-- Opening Marker --

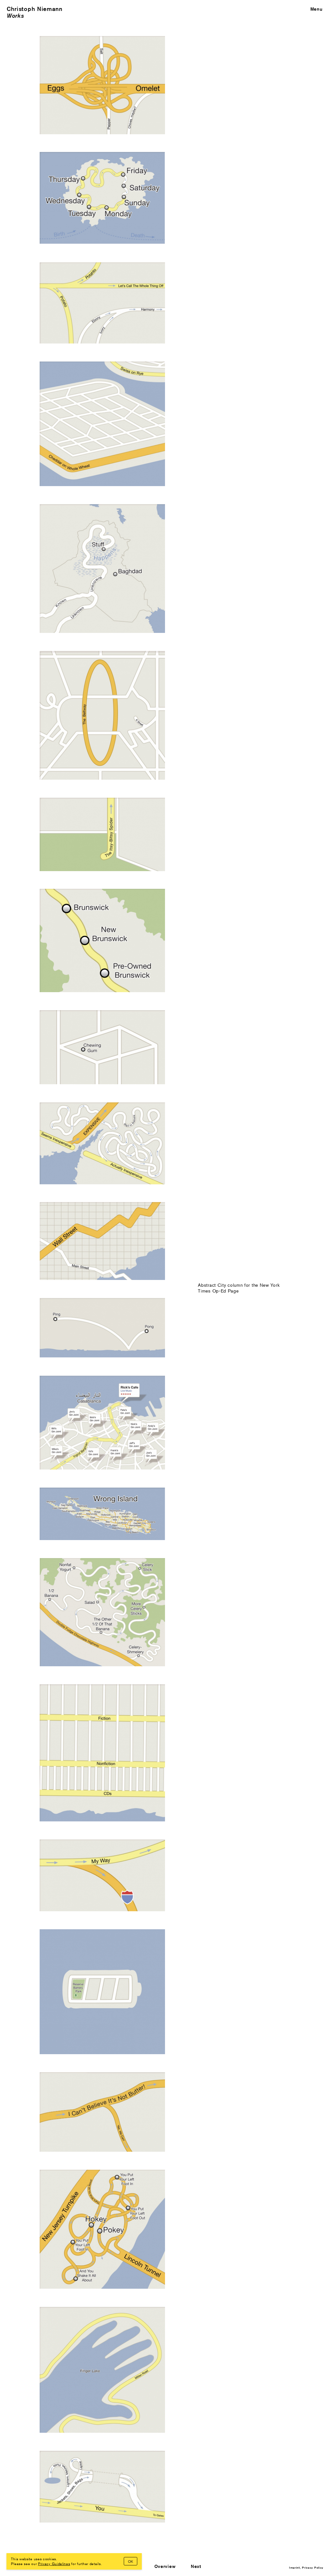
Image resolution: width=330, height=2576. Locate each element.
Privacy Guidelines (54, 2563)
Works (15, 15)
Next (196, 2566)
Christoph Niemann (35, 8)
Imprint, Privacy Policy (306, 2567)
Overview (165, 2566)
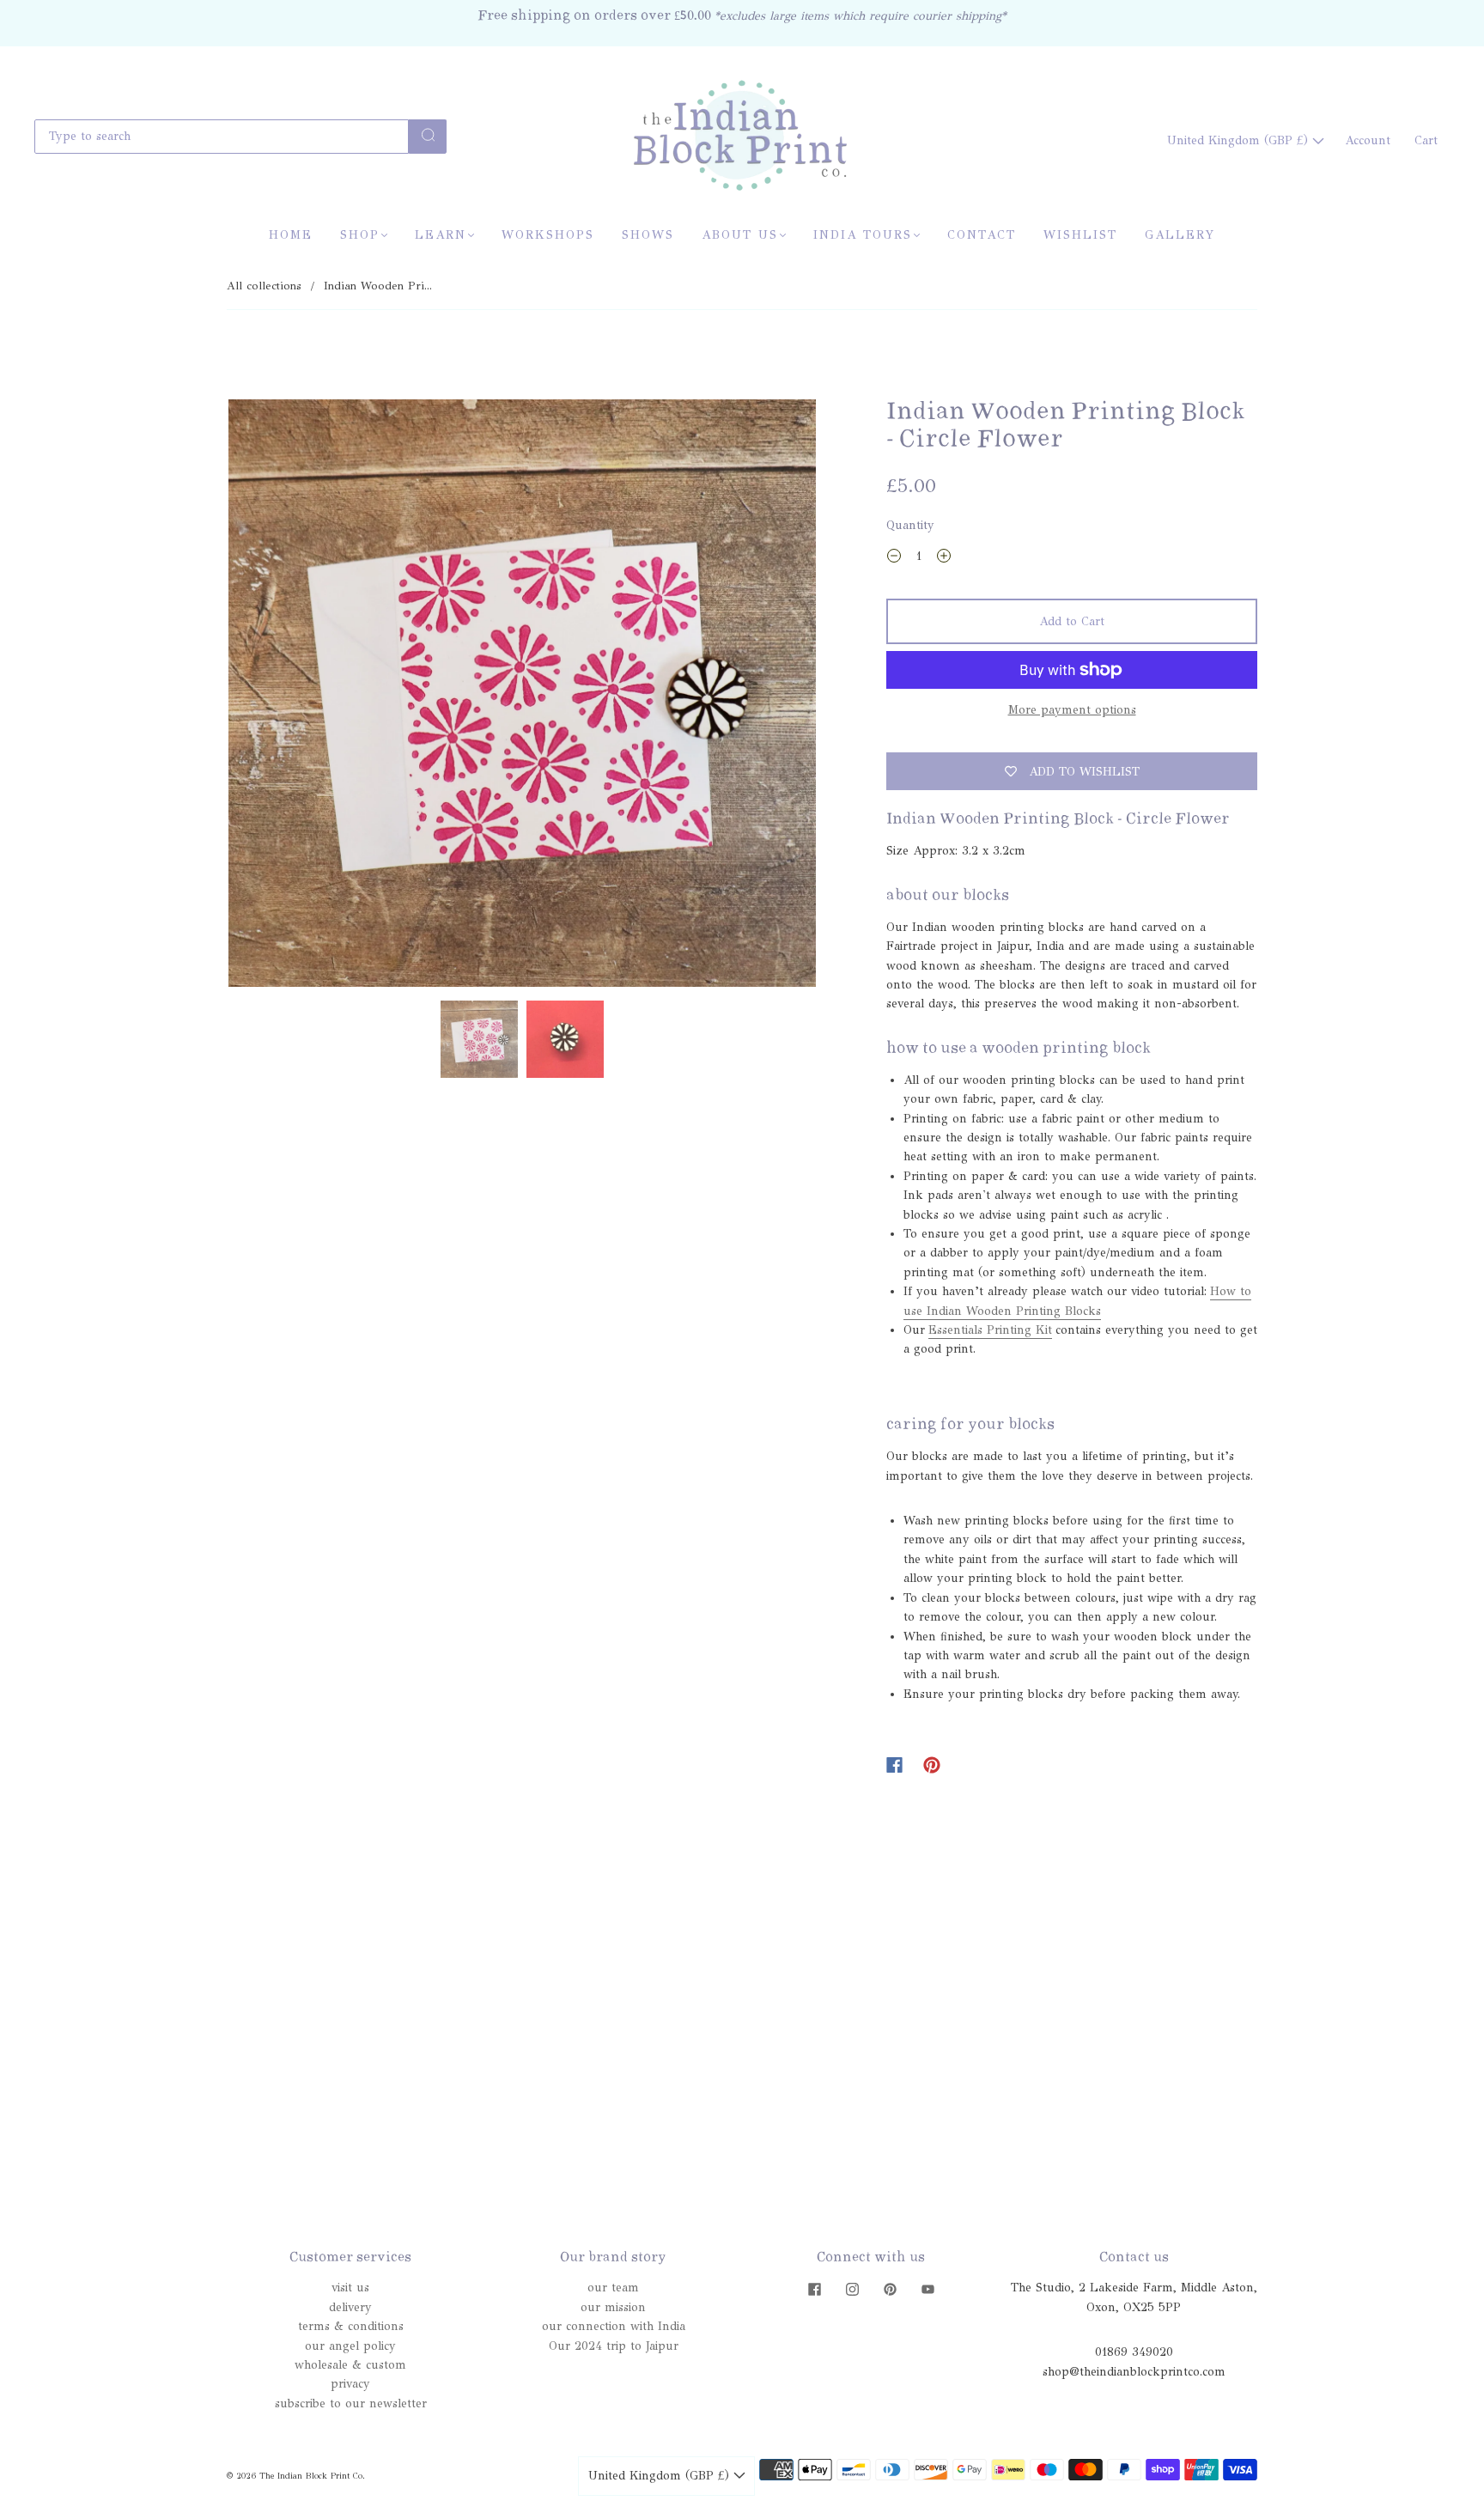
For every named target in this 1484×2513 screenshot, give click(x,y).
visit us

-- Closing Marker --

ACTIVITY = Would you restate word for word each line from the one that holds "Works (15, 15)" to the end of the material, both ends included, without the pictures?

WRITTEN SOLUTION =
Works (15, 15)
Next (196, 2566)
Christoph Niemann (35, 8)
Imprint, Privacy Policy (306, 2567)
Overview (165, 2566)
For every named target in this 1484×2513 screenshot, give click(x,y).
visit us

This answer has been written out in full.